When the Supreme Court of the United States passed on hearing appeals from states defending their same-sex marriage bans in 2014, the de facto effect was making same-sex marriage the law of the land within those jurisdictions. In fact, I concluded (and many legal eagles far smarter than myself concluded) that this was tacit approval of the lower court decisions. Those lower court decisions themselves played directly on the language in SCOTUS's previous decision striking down the Defense of Marriage Act (DOMA). Although there have been a few exceptions (Louisiana and Puerto Rico, as examples) nearly all lower courts have ruled against same-sex marriage bans.

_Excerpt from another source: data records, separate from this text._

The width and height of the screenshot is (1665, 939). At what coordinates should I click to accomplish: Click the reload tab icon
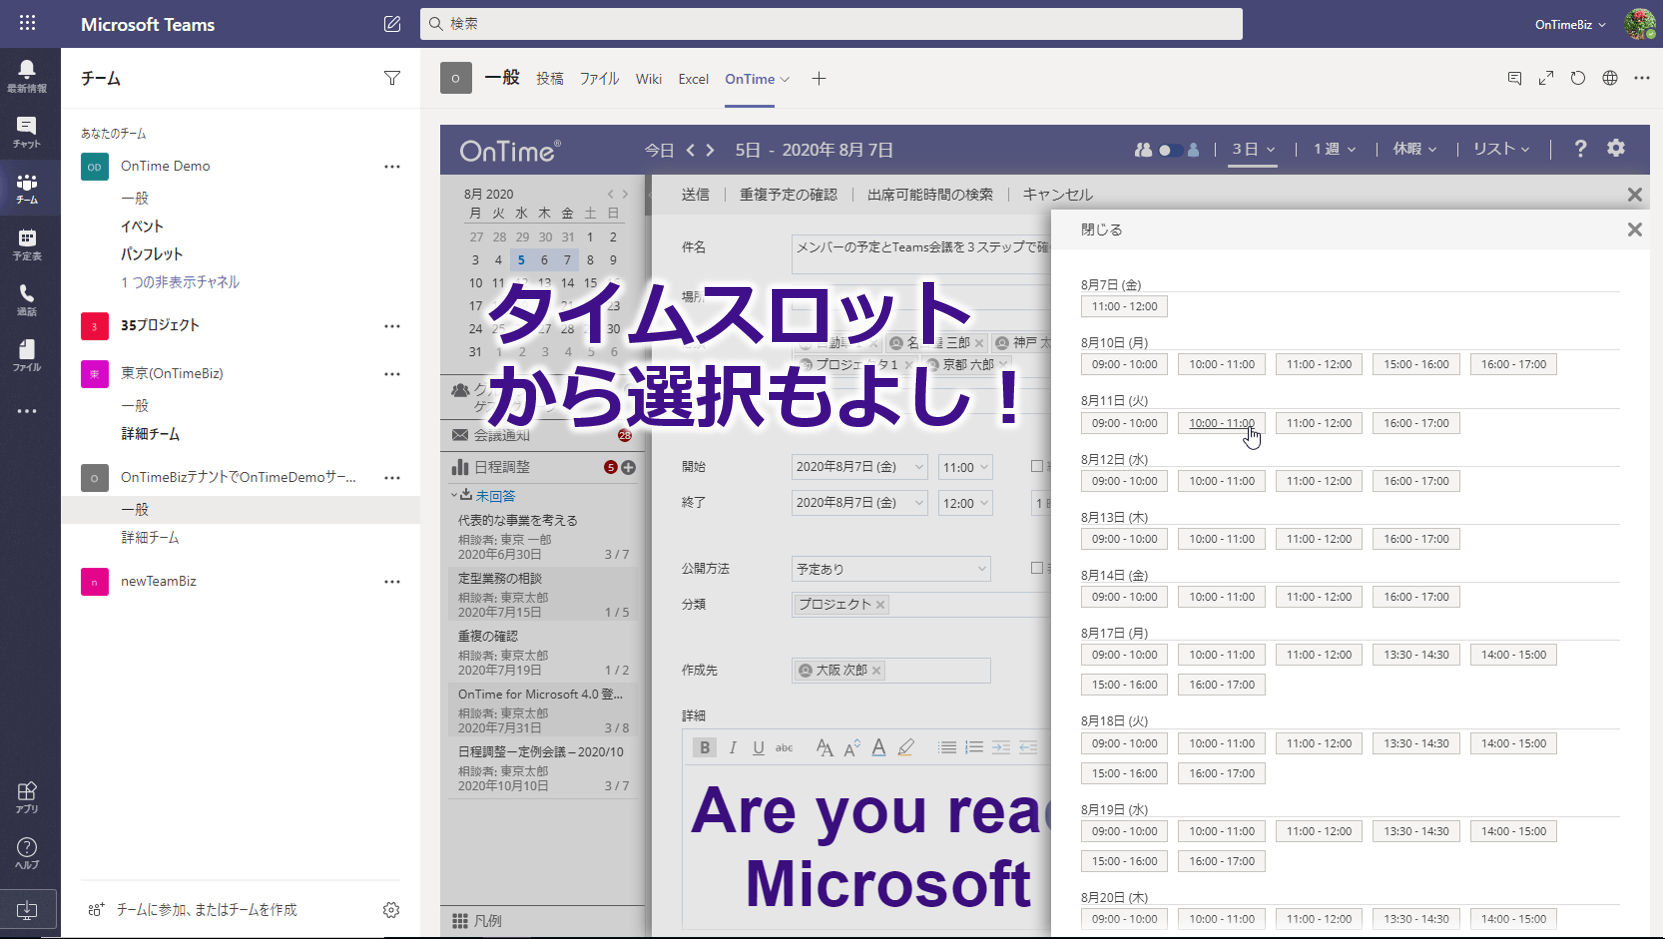tap(1578, 78)
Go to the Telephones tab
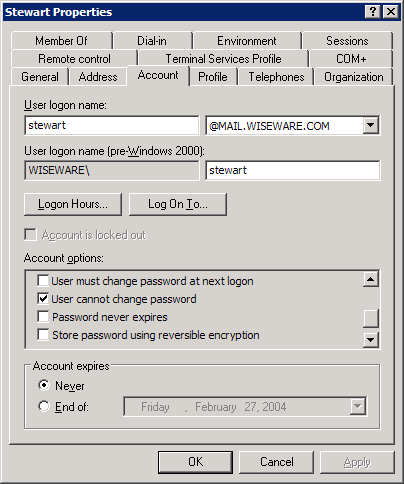This screenshot has height=484, width=404. 276,77
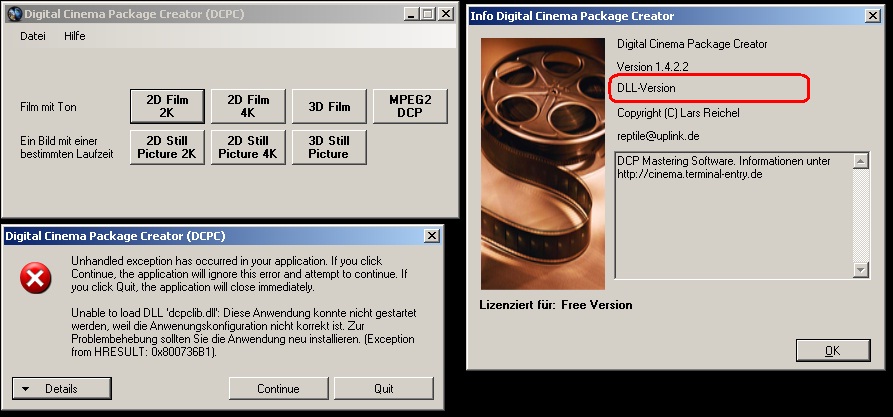The width and height of the screenshot is (893, 417).
Task: Quit the application from error dialog
Action: [x=383, y=388]
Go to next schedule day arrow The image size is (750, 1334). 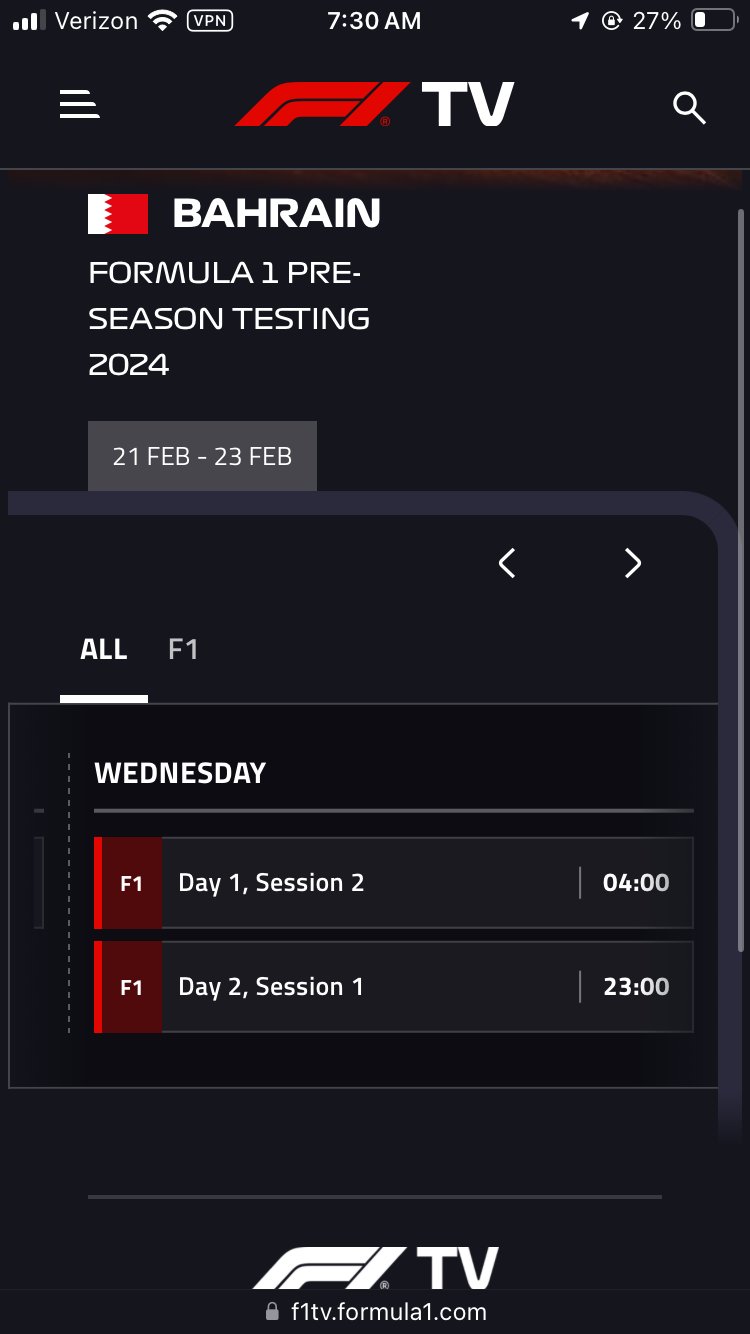632,563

And it very much appears that the Fifth Circuit will also rule this way. While it's never guaranteed from the back and forth of court proceedings, Towleroad has an excellent analysis of why we're most likely going to see the Fifth Circuit judges follow the vast majority of their colleagues in other jurisdictions. The point, summarised, is this: the language of the judges in discussion with lawyers and with each other means that they've "tipped their hands" so to speak and the result will likely be a 2-1 decision overturning the bans.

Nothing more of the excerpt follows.